Tasks to carry out:
1 - In the article on the cost of mental illness, how many medical conditions did Kenneth Thorpe track?
2 - Copy the article on the cost of mental illness word for word, from "By Ellen Kuwana" to "only 15 illnesses.".

Text segment:
********************
Mental Illness: The Cost to Society

By Ellen Kuwana
Neuroscience for Kids Staff Writer
November 1, 2004

Did you ever wonder which diseases cost our society the most money? Me neither.

Yet I was amazed at the article "15 Illnesses Drive Up Costs," by Ceci Connolly, in the Washington Post, August 25, 2004. This newspaper article was based on statistics from health economist Kenneth Thorpe, who tracked the costs of 370 medical conditions over a 13-year time period:

  • There was a $200 billion increase in health care spending between 1987 and 2000.
  • The top five most expensive illnesses made up 31% of this $200 billion increase.
  • About half (56%) of this $200 billion increase was attributable to only 15 illnesses.

Thorpe's study is important because it is the first to look at which diseases have the highest costs associated with them -- providing a priority list on how to effect change in insurance and medical care for these diseases on the top of the cost list. As the researchers put it "understanding U.S. health care spendingcould allow us to more effectively target interventions designed to rein in the growth of health care spending." The researchers point out that the increased costs could be caused by 1) more people being diagnosed and treated for a certain disease, or 2) increased health care costs because of a new medical technology, for instance.
********************
Given data:
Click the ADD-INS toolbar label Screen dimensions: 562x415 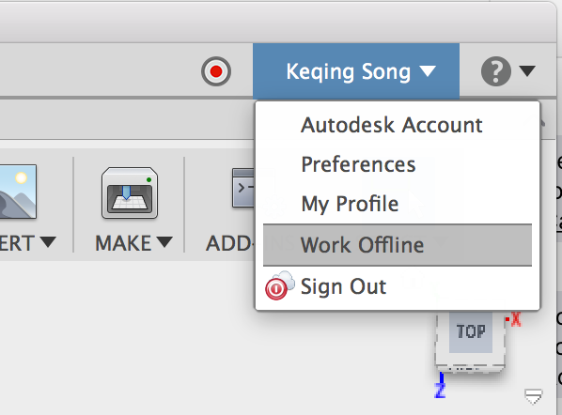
********************
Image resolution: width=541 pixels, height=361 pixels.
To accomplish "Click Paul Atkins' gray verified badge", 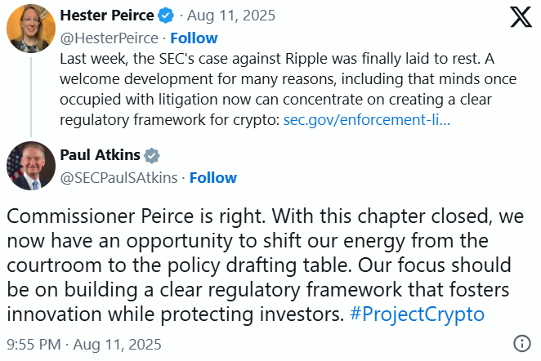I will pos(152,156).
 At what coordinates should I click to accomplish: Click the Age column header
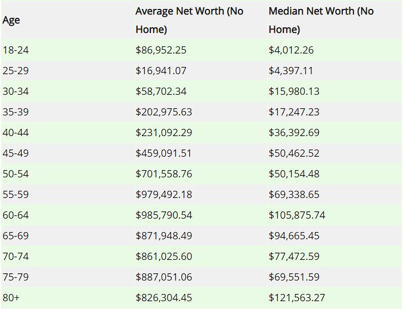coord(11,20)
********************
Responses per task:
1 - 370 medical conditions.

2 -
By Ellen Kuwana
Neuroscience for Kids Staff Writer
November 1, 2004

Did you ever wonder which diseases cost our society the most money? Me neither.

Yet I was amazed at the article "15 Illnesses Drive Up Costs," by Ceci Connolly, in the Washington Post, August 25, 2004. This newspaper article was based on statistics from health economist Kenneth Thorpe, who tracked the costs of 370 medical conditions over a 13-year time period:

  • There was a $200 billion increase in health care spending between 1987 and 2000.
  • The top five most expensive illnesses made up 31% of this $200 billion increase.
  • About half (56%) of this $200 billion increase was attributable to only 15 illnesses.